Polish Opposition Vows to Keep up Blockade of Parliament

People demonstrate against new restrictions for media in Polish Parliament in front of the Law and Justice headquarters in Gdansk, Poland December 16. Agencja Gazeta/Bartosz Banka/Reuters

Polish opposition leaders called on Saturday for days of anti-government protests and vowed to maintain a blockade of parliament's main hall that the ruling party condemned as an illegal attempt to seize power.

About two dozen members of the opposition Civic Platform (PO) took turns to sit in the legislature's plenary hall through the night and the party's leader said they would remain there for the next few days.

"We will be on the streets until they are done destroying the country," Mateusz Kijowski, the leader of the Committee for the Defence of Democracy movement, told protesters.

Several thousand people protested in Warsaw and other cities after police broke up a blockade of the entrances of the parliament building in Warsaw in the early hours.

Poland 's biggest political standoff in years began on Friday when opposition lawmakers objecting to plans by the ruling Law and Justice (PiS) party to curb media access to parliament blocked the plenary hall podium ahead of a budget vote.

PiS lawmakers later moved voting to another area without media access, prompting accusations they had passed the 2017 budget illegally, breaching the constitution.

The clash with the opposition has highlighted a growing divide in eastern Europe's largest economy, with some Poles increasingly angry over the PiS government's efforts to assert more control over state institutions.

"If it becomes clear that it is impossible to talk to (PiS lawmakers), we should have early elections," Ryszard Petru, head of the liberal Nowoczesna grouping, told protesters at parliament.

A snap election is unlikely, however, as PiS holds an outright majority in parliament and would be able to overrule any vote of no confidence.

Poland 's Western allies have also expressed concerns over a push by the government to reform the constitutional court, saying it contravened democratic standards.

But despite criticism at home and abroad, the euroskeptic PiS enjoys steady support among many Poles eager to hear its message of higher welfare, more Catholic values in public life and less dependence on foreign capital.


European Union Council President Donald Tusk, former head of the PO—Poland 's largest opposition party—urged authorities to respect the constitution and warned about the risks of disregarding "the European model of democracy."

"I appeal to those who have real power to respect and regard the people, constitutional principles and morals," Tusk, who has a long-standing feud with PiS head Jaroslaw Kaczynski, told a cultural conference in Poland 's western city of Wroclaw.

"Those who undermine the European model of democracy, attack the constitution and good customs, expose all of us to strategic risks.
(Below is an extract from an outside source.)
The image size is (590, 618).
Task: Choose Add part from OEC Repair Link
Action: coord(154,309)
By throwing away the spirit of freedom and community, they write the next act of Poland 's solitude," he added.

Government officials deny behaving undemocratically and have accused opposition leaders of fomenting dissent.
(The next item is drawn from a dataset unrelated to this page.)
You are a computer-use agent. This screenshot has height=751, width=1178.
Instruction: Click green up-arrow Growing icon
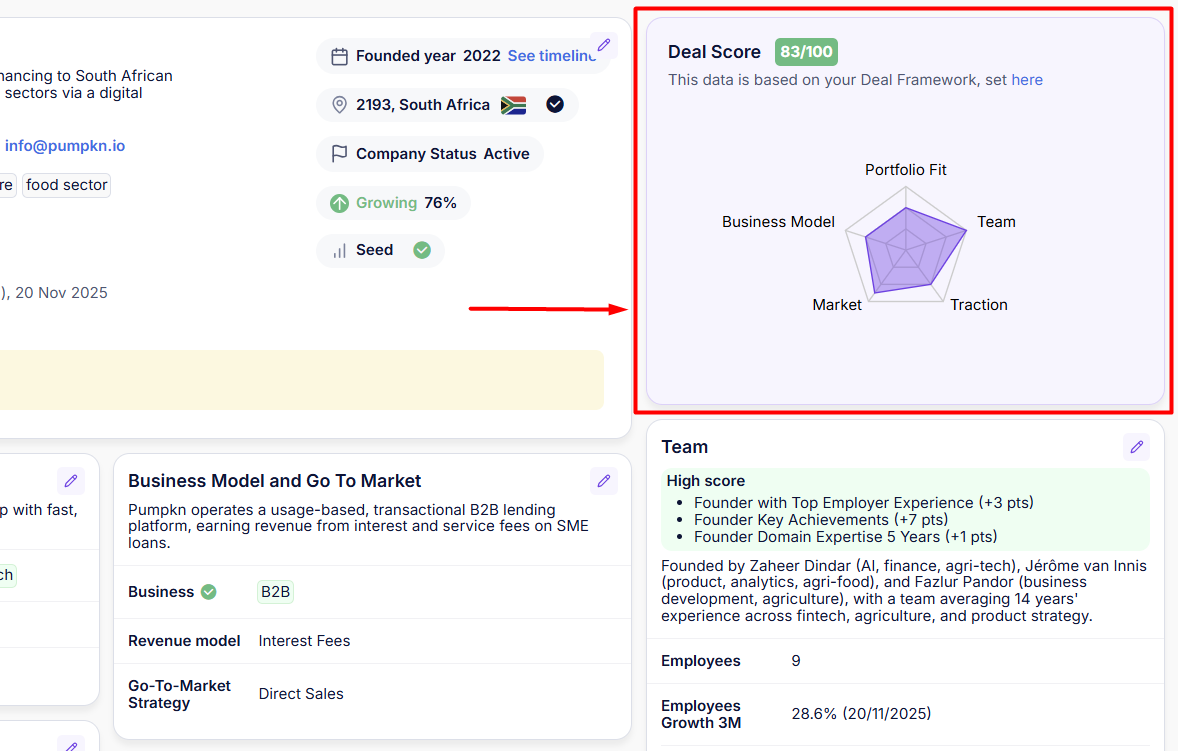tap(340, 203)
Interior Minister Mariusz Blaszczak said the opposition blockade of parliament was an "illegal attempt to seize power," while Prime Minister Beata Szydlo accused opposition lawmakers of being focused on "brawls."

Later in the day, however, Kaczynski told the speaker of the upper house of parliament to organize a meeting with media outlets on Sunday to discuss the new plan for journalists' access, PAP news agency reported, citing government sources.

Meanwhile, Polish President Andrzej Duda, a PiS ally, called on all sides to calm down. "I am ready to mediate in this matter," he said in a statement.

A Reuters correspondent in Warsaw and other journalists were not allowed to enter parliament on Saturday, which PO leader Grzegorz Schetyna called unacceptable.

"Parliament cannot be governed by censorship," he told a news conference. "It cannot be without journalists."